Persistent Ballistic Entanglement Spreading with Optimal Control in Quantum Spin Chains

TL;DR

This paper demonstrates that applying an optimal magnetic field in quantum spin chains induces persistent ballistic entanglement spreading, significantly enhancing entanglement entropy and maintaining linear growth until saturation, even under perturbations.

Contribution

It reveals that optimal control via magnetic fields can sustain ballistic entanglement spreading in quantum spin chains, a novel approach to controlling quantum many-body dynamics.

Findings

Persistent linear growth of entanglement entropy until saturation.

Robustness of ballistic spreading under random initial state perturbations.
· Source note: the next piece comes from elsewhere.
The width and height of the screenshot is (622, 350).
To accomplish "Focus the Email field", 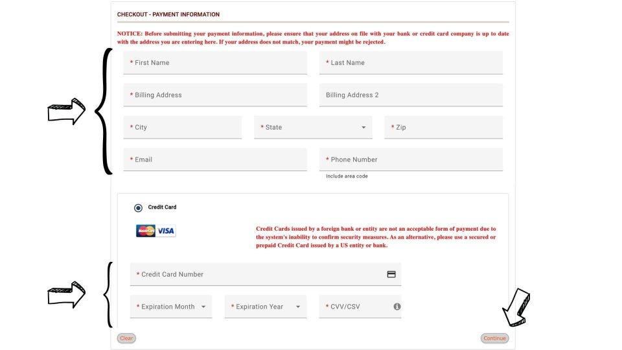I will coord(215,159).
Optimal control enhances and sustains entanglement propagation.

Abstract

Entanglement propagation provides a key routine to understand quantum many-body dynamics in and out of equilibrium. The entanglement entropy (EE) usually approaches to a sub-saturation known as the Page value $\tilde{S}_{P} =\tilde{S} - dS$ (with $\tilde{S}$ the maximum of EE and $dS$ the Page correction) in, e.g., the random unitary evolutions. The ballistic spreading of EE usually appears in the early time and will be deviated far before the Page value is reached. In this work, we uncover that the magnetic field that maximizes the EE robustly induces persistent ballistic spreading of entanglement in quantum spin chains. The linear growth of EE is demonstrated to persist till the maximal $\tilde{S}$ (along with a flat entanglement spectrum) is reached. The robustness of ballistic spreading and the enhancement of EE under such an optimal control are demonstrated, considering particularly perturbing the initial state by random pure states (RPS's). These are argued as the results from the endomorphism of the time evolution under such an entanglement-enhancing optimal control for the RPS's.